The microscopic imager on the arm revealed a distinctive triangular pattern in Block Island's surface texture, matching a pattern common in iron-nickel meteorites found on Earth.
"Normally this pattern is exposed when the meteorite is cut, polished and etched with acid," said Tim McCoy, a rover team member from the Smithsonian Institution in Washington. "Sometimes it shows up on the surface of meteorites that have been eroded by windblown sand in deserts, and that appears to be what we see with Block Island."
Opportunity found a smaller iron-nickel meteorite, called "Heat Shield Rock," in late 2004. At about a half ton or more, Block Island is roughly 10 times as massive as Heat Shield Rock and several times too big to have landed intact without more braking than today's Martian atmosphere could provide.
"Consideration of existing model results indicates a meteorite this size requires a thicker atmosphere," said rover team member Matt Golombek of NASA's Jet Propulsion Laboratory in Pasadena, Calif. "Either Mars has hidden reserves of carbon-dioxide ice that can supply large amounts of carbon-dioxide gas into the atmosphere during warm periods of more recent climate cycles, or Block Island fell billions of years ago."
Spectrometer observations have already identified variations in the composition of Block Island at different points on the rock's surface. The differences could result from interaction of the rock with the Martian environment, where the metal becomes more rusted from weathering with longer exposures to water vapor or liquid.
"We have lots of iron-nickel meteorites on Earth. We're using this meteorite as a way to study Mars," said Albert Yen, a rover team member at JPL. "Before we drive away from Block Island, we intend to examine more targets on this rock where the images show variations in color and texture. We're looking to see how extensively the rock surface has been altered, which helps us understand the history of the Martian climate since it fell."
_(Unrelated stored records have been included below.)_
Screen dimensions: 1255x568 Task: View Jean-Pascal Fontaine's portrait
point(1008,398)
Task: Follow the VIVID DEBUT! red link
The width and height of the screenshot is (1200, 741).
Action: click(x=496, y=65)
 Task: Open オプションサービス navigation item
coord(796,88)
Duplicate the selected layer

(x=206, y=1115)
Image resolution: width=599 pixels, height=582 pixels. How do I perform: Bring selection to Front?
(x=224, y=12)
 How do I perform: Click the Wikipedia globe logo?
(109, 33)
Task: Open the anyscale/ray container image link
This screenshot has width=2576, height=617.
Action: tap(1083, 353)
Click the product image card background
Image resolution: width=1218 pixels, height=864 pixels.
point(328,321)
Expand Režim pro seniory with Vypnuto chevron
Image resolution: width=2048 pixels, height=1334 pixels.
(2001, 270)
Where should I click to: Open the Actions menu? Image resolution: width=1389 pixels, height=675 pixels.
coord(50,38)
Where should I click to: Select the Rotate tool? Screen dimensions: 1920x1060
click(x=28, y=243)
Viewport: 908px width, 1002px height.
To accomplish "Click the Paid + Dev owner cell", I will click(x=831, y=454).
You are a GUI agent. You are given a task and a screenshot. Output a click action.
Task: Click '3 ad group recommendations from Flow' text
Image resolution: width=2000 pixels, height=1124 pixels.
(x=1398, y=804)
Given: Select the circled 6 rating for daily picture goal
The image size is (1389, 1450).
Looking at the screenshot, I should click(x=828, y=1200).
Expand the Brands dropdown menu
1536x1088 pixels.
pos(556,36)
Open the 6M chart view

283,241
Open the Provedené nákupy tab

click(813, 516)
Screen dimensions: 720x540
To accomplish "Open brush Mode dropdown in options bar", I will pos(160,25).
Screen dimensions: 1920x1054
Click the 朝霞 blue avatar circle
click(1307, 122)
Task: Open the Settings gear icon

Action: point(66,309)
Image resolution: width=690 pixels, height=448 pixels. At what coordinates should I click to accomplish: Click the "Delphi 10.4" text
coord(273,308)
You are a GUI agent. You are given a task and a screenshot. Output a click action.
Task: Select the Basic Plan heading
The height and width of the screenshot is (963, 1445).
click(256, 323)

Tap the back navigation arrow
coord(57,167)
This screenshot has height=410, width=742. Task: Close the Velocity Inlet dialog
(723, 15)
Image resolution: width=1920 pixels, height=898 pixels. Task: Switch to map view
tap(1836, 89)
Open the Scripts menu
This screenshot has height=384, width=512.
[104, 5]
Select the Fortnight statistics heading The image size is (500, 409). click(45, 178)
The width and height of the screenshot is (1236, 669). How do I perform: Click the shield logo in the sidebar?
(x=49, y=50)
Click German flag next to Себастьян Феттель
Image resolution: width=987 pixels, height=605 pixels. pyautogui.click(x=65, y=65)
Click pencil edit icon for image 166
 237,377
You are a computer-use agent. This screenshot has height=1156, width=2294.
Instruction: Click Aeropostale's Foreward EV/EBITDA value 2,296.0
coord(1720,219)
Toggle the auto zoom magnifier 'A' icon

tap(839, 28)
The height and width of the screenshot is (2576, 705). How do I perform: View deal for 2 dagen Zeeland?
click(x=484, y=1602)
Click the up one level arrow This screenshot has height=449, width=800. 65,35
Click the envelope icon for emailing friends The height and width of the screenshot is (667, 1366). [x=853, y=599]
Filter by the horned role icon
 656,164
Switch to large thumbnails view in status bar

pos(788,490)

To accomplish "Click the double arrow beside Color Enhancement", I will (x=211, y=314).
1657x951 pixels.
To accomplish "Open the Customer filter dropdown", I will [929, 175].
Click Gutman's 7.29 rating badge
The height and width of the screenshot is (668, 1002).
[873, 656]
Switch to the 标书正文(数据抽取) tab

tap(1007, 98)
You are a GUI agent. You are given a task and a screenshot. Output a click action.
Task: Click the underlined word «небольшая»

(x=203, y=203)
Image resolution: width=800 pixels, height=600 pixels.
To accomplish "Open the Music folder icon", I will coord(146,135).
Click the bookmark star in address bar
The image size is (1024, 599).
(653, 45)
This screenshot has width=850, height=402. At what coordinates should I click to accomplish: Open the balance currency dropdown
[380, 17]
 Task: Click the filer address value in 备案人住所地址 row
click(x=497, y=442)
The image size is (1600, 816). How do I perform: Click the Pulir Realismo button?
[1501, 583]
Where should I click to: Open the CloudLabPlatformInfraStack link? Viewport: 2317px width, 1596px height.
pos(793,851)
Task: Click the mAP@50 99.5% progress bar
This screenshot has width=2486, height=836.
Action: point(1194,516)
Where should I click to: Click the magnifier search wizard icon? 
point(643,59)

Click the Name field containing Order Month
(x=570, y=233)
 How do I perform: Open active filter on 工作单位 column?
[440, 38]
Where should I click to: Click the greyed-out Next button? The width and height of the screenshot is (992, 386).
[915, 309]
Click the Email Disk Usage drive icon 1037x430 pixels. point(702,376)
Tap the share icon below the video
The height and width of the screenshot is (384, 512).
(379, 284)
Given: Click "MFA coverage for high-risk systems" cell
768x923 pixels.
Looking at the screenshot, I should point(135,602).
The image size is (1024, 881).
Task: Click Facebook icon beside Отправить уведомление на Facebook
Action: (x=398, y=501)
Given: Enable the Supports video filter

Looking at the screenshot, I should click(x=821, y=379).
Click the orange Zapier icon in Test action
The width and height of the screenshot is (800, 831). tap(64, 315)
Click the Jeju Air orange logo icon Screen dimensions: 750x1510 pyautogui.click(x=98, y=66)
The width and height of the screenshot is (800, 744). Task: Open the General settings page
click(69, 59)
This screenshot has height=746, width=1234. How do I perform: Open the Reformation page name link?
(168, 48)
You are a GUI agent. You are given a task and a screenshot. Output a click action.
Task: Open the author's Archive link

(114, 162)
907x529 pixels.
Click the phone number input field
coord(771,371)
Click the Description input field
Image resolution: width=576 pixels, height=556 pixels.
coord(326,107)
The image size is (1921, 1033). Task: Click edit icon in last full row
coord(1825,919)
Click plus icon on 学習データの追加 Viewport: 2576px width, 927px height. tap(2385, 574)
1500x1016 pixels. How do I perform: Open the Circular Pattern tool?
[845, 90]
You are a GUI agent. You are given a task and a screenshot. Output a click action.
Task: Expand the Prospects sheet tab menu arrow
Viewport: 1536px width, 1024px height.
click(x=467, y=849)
When the investigation of Block Island concludes, the team plans to resume driving Opportunity on a route from Victoria Crater, which the rover explored for two years, toward the much larger Endeavour Crater. Opportunity has covered about one-fifth of the 12-mile route plotted for safe travel to Endeavour since the rover left Victoria nearly a year ago.
Opportunity and its twin rover, Spirit, landed on Mars in January 2004 for missions originally planned to last for three months. Both rovers show signs of aging but are still very able to continue to explore and study Mars.